Państwo polskie rządzone przez polityków o ludzkich czasami odruchach jest anachroniczną strukturą blokującą i marnotrawiącą potencjał społeczny i gospodarczy swoich obywateli. Powszechne załamanie funkcji wykonywanych przez rząd zmusza przedsiębiorców do ich przejmowania. Niebywały wzrost korzystania z prywatnych usług medycznych fundowanych pracownikom jest skutkiem niewydolności systemu służby zdrowia, organizowanego i kontrolowanego przez rząd. Przedsiębiorców nie stać na marnotrawienie czasu i zdrowia swoich pracowników, bez których nie byłoby sukcesów ich firm.
Poza ustawami i nakazami przedsiębiorcy sami, ponosząc dodatkowe ciężary, wykonują za rząd funkcje, które potrzebne są im do normalnego i sprawnego działania. Jednym z pierwszych obszarów było bezpieczeństwo ich firm i własne oraz najbliższych. Dziś mamy jeden z najprężniejszych sektorów gospodarki prywatnie zapewniający bezpieczeństwo, a jego rozwój jest wprost proporcjonalny do niewydolności rządu w tym zakresie.
Przedsiębiorcy myślący o rozwoju swoich firm i planujący na lata działalność przejmują kolejne funkcje instytucji rządowych. Barierą, z którą sami muszą się uporać, jest brak właściwie wykształconych zawodowo pracowników. Dzisiejszy ich niedobór to konsekwencja tradycyjnie „dalekowzrocznych” decyzji o likwidacji znaczącej części szkolnictwa zawodowego.
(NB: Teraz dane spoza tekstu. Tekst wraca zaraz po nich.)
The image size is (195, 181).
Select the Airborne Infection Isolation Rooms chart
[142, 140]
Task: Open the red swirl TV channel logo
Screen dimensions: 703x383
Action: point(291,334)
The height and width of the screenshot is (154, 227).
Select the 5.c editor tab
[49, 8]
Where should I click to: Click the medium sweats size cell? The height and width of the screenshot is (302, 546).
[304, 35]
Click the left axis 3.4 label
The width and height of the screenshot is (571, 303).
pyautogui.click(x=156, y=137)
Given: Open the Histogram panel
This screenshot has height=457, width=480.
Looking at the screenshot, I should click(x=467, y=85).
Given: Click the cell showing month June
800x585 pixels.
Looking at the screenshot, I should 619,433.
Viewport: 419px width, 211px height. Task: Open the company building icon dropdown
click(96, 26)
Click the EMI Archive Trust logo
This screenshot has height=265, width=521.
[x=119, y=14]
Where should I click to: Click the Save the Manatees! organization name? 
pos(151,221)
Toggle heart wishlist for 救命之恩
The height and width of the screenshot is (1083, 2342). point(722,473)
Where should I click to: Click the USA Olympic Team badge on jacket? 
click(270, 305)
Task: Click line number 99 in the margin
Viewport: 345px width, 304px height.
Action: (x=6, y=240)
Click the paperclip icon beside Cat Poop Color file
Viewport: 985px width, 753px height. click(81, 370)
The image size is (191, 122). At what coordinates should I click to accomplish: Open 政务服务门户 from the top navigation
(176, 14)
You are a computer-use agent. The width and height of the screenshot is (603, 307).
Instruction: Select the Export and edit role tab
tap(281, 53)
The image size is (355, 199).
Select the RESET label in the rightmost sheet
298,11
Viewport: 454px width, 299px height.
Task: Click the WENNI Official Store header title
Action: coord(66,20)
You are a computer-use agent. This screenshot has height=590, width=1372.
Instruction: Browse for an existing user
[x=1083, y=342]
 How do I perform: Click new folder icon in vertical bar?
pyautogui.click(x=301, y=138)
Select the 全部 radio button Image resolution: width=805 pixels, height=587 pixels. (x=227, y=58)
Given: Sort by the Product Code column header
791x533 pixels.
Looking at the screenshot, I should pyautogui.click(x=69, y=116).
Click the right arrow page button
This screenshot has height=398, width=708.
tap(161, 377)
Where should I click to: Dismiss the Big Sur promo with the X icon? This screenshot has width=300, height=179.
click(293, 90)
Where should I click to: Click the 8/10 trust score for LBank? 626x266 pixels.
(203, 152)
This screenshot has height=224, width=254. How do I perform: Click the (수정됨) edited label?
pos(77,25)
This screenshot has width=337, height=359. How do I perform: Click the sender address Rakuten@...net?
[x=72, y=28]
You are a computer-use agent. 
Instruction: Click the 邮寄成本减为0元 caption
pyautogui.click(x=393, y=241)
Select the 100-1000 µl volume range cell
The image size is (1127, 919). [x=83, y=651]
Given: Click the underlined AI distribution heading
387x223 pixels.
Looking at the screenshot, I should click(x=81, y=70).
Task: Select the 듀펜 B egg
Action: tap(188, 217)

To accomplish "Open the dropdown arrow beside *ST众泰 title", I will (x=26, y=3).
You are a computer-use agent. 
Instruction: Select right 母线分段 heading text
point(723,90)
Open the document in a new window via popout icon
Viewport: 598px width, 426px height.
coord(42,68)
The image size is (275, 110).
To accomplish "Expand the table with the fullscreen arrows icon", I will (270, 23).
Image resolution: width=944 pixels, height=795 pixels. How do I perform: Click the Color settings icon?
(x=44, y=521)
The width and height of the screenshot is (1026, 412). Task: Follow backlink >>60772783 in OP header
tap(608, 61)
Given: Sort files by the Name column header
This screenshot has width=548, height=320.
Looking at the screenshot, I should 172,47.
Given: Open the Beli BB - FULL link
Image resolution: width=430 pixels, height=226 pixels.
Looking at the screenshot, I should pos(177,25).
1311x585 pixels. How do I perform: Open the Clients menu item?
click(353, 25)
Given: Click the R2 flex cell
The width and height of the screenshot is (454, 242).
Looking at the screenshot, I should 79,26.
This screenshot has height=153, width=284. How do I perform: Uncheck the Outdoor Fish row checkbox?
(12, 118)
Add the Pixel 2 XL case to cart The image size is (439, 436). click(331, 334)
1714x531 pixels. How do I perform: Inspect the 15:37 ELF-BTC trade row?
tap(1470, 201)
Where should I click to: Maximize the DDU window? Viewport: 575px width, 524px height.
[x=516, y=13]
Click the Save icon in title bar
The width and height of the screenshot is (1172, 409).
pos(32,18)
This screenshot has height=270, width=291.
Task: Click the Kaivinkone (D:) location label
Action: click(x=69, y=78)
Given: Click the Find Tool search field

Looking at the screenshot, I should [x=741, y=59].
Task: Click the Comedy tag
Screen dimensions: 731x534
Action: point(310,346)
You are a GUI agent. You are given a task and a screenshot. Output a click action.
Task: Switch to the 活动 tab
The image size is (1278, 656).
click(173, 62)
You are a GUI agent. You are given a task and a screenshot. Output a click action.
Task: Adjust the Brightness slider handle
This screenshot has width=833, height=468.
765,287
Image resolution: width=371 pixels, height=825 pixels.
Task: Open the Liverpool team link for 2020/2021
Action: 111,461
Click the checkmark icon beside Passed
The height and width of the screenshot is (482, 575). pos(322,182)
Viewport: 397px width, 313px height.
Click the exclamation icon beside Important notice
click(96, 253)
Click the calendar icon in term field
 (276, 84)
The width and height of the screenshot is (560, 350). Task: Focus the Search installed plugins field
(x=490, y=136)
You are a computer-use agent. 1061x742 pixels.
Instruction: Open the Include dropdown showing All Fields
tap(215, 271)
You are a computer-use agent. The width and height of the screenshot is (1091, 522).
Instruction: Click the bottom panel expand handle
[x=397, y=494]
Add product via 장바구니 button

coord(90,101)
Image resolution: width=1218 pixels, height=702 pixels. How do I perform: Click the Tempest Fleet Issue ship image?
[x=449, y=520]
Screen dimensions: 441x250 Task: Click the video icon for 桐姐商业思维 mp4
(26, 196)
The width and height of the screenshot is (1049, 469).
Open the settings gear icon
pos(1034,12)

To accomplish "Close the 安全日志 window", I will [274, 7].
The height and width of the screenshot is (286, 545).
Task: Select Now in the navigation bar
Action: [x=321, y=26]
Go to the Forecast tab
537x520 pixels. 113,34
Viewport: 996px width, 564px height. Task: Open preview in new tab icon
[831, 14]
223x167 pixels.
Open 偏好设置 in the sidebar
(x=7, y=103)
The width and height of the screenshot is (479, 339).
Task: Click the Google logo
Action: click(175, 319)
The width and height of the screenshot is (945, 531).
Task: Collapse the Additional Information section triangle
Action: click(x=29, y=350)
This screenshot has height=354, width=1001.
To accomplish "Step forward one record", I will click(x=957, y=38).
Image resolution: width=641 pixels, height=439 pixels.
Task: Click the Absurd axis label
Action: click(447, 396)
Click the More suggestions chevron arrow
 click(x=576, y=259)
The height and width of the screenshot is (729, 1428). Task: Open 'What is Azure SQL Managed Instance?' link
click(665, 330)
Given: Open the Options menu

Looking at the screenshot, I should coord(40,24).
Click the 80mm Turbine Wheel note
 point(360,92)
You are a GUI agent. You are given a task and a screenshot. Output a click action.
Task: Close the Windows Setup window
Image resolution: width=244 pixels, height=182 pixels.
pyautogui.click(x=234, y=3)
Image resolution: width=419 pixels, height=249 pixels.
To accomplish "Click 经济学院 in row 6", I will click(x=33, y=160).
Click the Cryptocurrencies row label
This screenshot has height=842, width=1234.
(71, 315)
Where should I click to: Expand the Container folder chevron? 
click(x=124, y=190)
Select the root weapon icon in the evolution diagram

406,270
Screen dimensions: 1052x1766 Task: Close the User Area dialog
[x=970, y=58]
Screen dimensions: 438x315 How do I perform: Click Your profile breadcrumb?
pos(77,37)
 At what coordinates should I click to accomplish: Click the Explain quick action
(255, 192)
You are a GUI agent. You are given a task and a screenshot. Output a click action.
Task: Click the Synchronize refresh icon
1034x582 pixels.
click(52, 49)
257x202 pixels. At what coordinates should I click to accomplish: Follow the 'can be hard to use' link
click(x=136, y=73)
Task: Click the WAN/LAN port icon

Dlatego przedsiębiorcy stali się aktywni również w systemie edukacji. Aby pozyskać przyszłych pracowników, sami tworzą systemy stypendialne dla uczniów i studentów. Na ich zamówienie tak profiluje się edukację, aby pełniła wreszcie funkcje użyteczne i usługowe dla branż polskiej gospodarki. Coraz częściej zawierane są też porozumienia z uczelniami, które modyfikują programy nauczania, dostosowując je do aktualnych realiów gospodarczych. Dzięki przedsiębiorcom oderwane w dużej mierze szkolnictwo zaczyna realizować funkcje usług edukacyjnych szytych na miarę i świadczonych we właściwym czasie.

Ład sukcesu

Dziś sukces przedsiębiorców nie zależy już tylko od ich umiejętności przetrwania w „warunkach szkodliwych dla zdrowia”, ale od aktywnego wkraczania w obszary zawłaszczone przez rząd. Największa innowacyjność przedsiębiorcy polega nie tyle na wdrażaniu technologii (głównie po to, aby zadowolić polityków i poprawić w tym zakresie ranking Polski), ile na tworzeniu wokół swojego przedsiębiorstwa takiego ładu, w którym można zminimalizować udział instytucji rządowych. Sukces przestał polegać na wchodzeniu w relacje z rządzącymi. Ryzyko spektakularnego zatrzymania pod dowolnym pretekstem jest o wiele większe niż ryzyko kursowe, przed którym można się jednak zabezpieczyć. Trwały sukces, który nie przeminie z przegraną kolejnej ekipy rządzącej, można zbudować, tworząc własną przestrzeń gospodarczą i społeczną, opartą na osobistej odpowiedzialności oraz na korzyści płynącej z wykonywania zobowiązań kontraktowych.
Prawda o naturze systemu i samych rządzących, o których Stefan Kisielewski napisał, że „trudno wymagać, żeby politycy byli tak mądrzy jak normalni, przeciętni ludzie”, przestała być pilnie strzeżoną tajemnicą państwową. Jesteśmy na początku kolejnej zmiany systemu, która tym razem będzie zależała od aktywności normalnych ludzi i zwyczajnych przedsiębiorców.

Andrzej Sadowski, założyciel i wiceprezydent Centrum im. Adama Smitha – Pierwszego Niezależnego Instytutu w Polsce.